No Brasil, os maiores campos de petróleo situam-se em águas profundas e, no caso do pré-sal, que ainda será explorado, a profundidade é muito maior, de até sete mil metros. Nas primeiras áreas já pesquisadas do pré-sal, há reservas estimadas de 15 bilhões de barris, o que dobraria a capacidade de produção brasileira.

Zylbersztajn também critica a falta de transparência da Petrobras em relação à atuação no pré-sal. Para o advogado especialista em petróleo Alexandre Aragão, Petrobras e ANP precisam mostrar como são os sistemas de segurança no país e, se em função do acidente no Golfo do México, é preciso mudar alguns procedimentos. A estatal alega estar em período de silêncio devido à capitalização e não quis se manifestar.

Em nota, a ANP afirmou ontem que, "até o momento, não há indicações de que seja necessário alterar a atual regulamentação sobre segurança operacional das plataformas que operam em águas brasileiras". Segundo a agência, apenas com informações mais detalhadas sobre o acidente da BP, será possível determinar se será necessário tornar mais rigorosos os sistemas de segurança operacional no Brasil.

Para o oceanógrafo da Uerj Ricardo Carreira, que trabalha com monitoramento de poluição por petróleo, o país não está preparado para um acidente como o do Golfo do México:

- O que me preocupa é que não há um plano de ação integrada para contenção de vazamentos.
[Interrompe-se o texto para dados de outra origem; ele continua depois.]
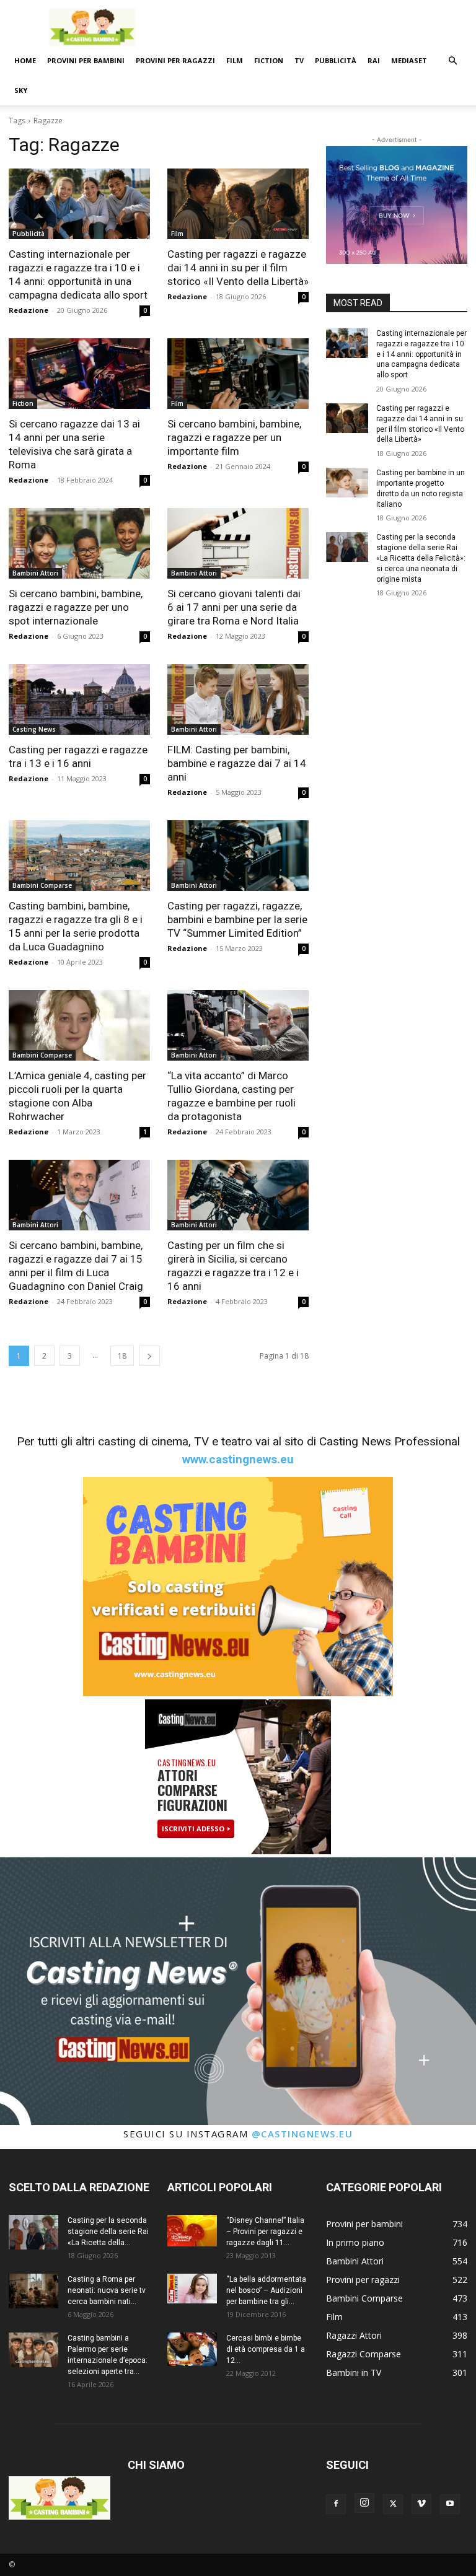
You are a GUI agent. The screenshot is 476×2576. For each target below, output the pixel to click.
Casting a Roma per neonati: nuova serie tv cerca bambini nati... (107, 2290)
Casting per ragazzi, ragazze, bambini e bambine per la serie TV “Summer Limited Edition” (237, 919)
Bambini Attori (35, 573)
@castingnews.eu (302, 2133)
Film (234, 60)
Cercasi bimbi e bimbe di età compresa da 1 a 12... (265, 2349)
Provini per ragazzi (175, 60)
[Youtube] (450, 2504)
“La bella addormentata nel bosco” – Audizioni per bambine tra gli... (266, 2290)
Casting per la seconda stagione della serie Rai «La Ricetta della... (108, 2231)
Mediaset (409, 60)
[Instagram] (364, 2503)
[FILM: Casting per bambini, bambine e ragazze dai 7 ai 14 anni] (238, 699)
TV (299, 60)
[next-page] (149, 1356)
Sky (20, 90)
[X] (393, 2504)
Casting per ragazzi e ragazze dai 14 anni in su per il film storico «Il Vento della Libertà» (238, 267)
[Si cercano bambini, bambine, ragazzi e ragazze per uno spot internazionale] (79, 543)
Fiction (268, 60)
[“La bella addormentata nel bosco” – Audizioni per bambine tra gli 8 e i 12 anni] (192, 2288)
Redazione (28, 310)
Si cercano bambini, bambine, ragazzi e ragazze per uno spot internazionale (76, 607)
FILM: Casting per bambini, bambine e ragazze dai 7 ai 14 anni (236, 763)
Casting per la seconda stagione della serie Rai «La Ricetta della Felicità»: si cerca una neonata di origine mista (420, 558)
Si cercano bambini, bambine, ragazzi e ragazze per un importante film (234, 437)
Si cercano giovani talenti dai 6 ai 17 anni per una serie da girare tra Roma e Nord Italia (234, 607)
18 (122, 1356)
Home (25, 60)
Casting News (34, 729)
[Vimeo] (421, 2504)
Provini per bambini (86, 60)
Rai (374, 60)
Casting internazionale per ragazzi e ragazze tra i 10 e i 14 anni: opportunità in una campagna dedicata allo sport (421, 354)
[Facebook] (336, 2504)
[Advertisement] (322, 27)
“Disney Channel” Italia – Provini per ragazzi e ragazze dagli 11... (265, 2231)
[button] (452, 61)
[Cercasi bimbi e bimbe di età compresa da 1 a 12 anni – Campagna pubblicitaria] (192, 2349)
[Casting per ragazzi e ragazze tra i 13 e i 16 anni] (79, 699)
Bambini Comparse (42, 885)
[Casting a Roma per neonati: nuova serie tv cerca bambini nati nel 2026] (33, 2291)
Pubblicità (335, 60)
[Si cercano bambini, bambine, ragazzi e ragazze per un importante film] (238, 373)
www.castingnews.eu (238, 1459)
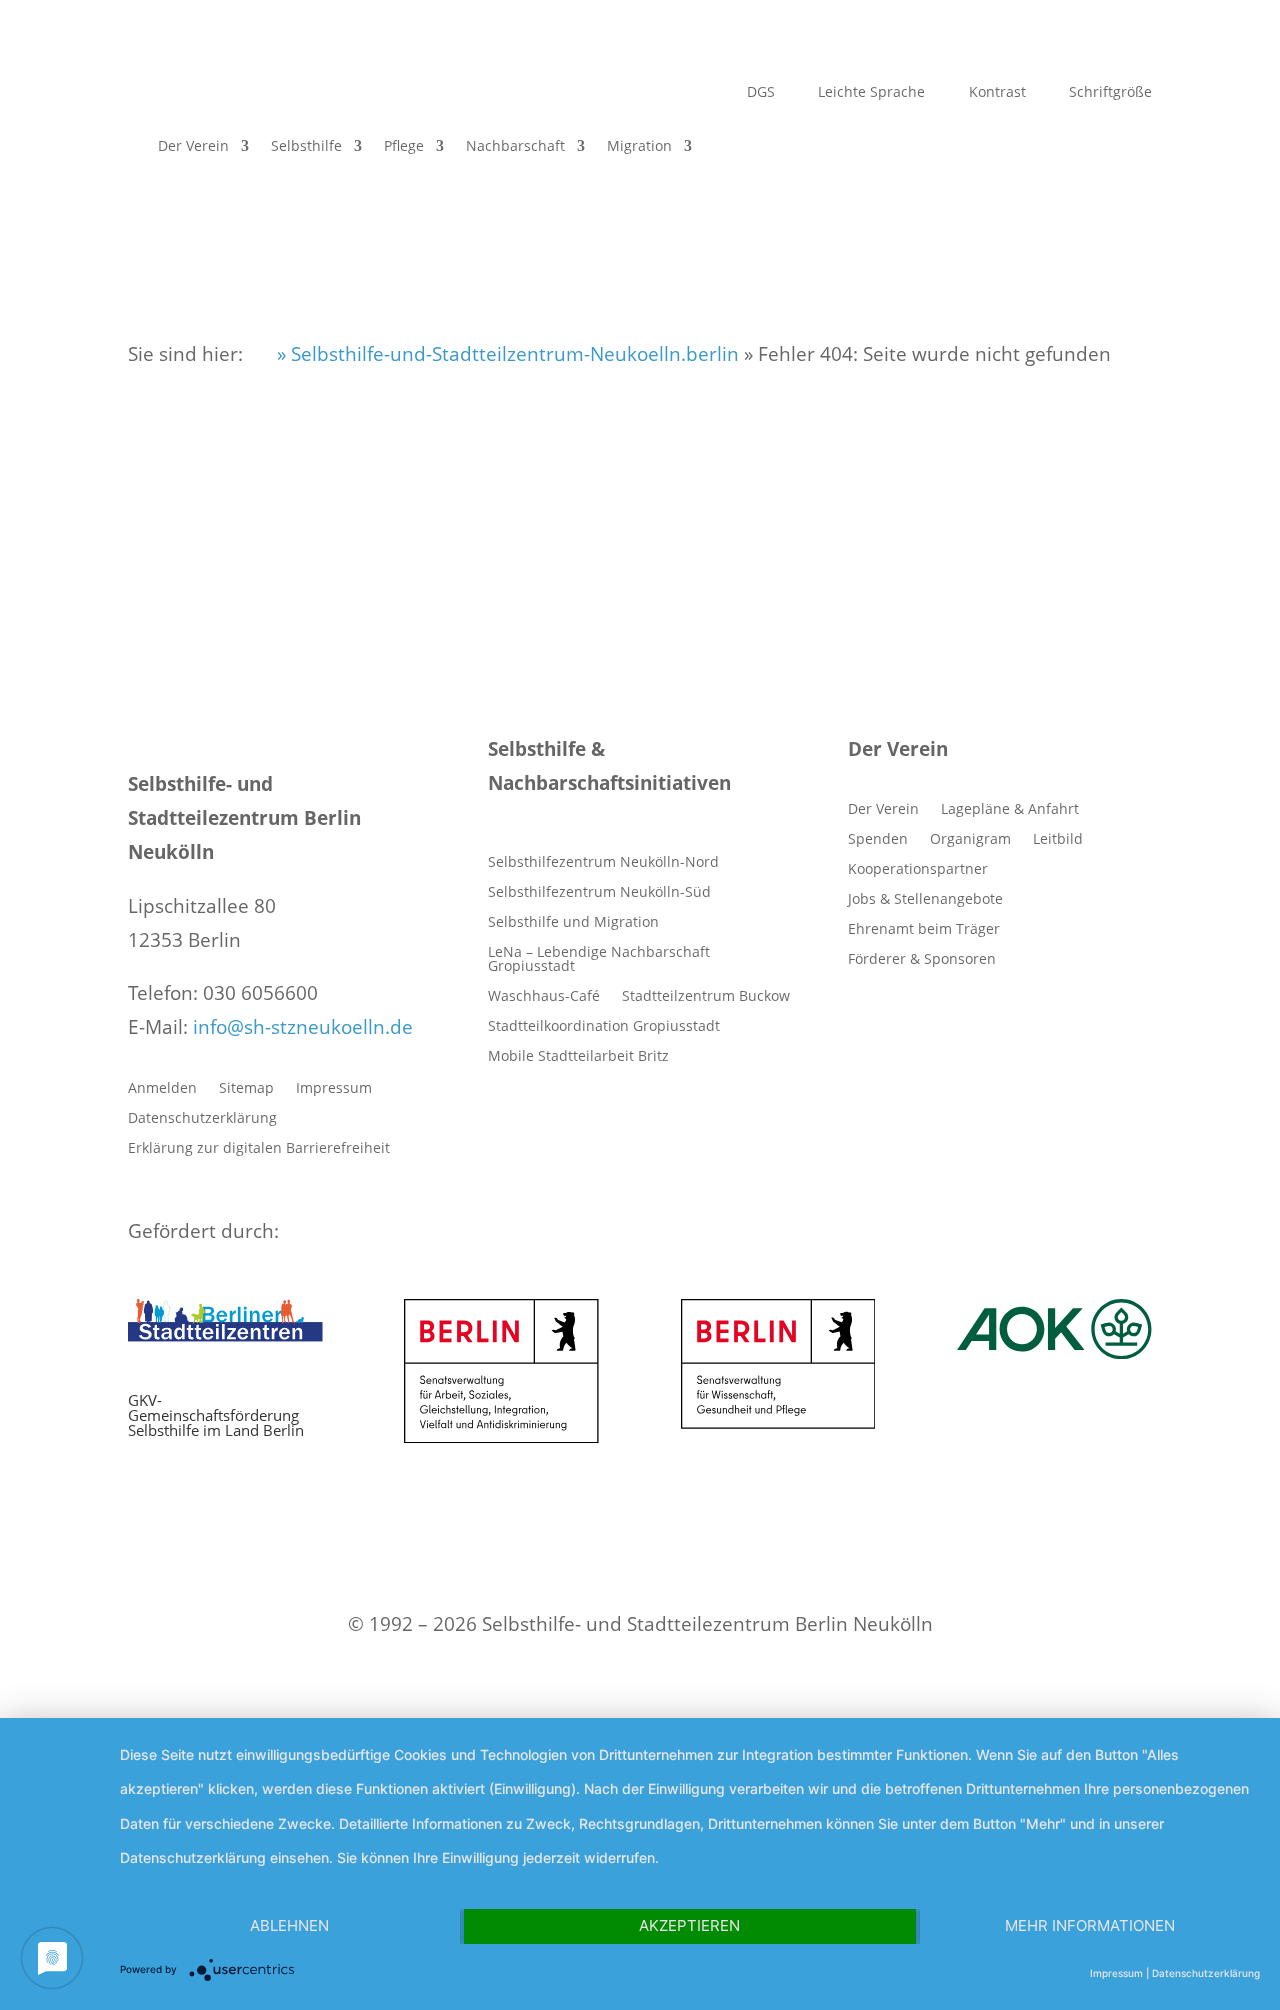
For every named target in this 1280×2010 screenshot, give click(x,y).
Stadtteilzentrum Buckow (706, 997)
A capacidade de resposta brasileira não está clara.

País concentra poços profundos

Edmar de Almeida, do Grupo de Economia de Energia da UFRJ, lembra que a produção petrolífera está em declínio nos países europeus e que, por isso, é mais fácil para eles tomar a decisão de suspender as perfurações de novos poços em alto mar. A Noruega, por exemplo, viu sua produção cair de 3,1 milhões de barris/dia de petróleo em 1999 para 2,3 milhões de barris diários no ano passado.

- Seria uma inconsequência o Brasil suspender seu programa. O maior potencial de aumento de produção em águas profundas no mundo está aqui.

Segundo Almeida, mais de 30% dos poços com 2 mil metros de profundidade ou mais já perfurados no mundo estão em costas brasileiras, e a Petrobras detém expertise para exercer a atividade.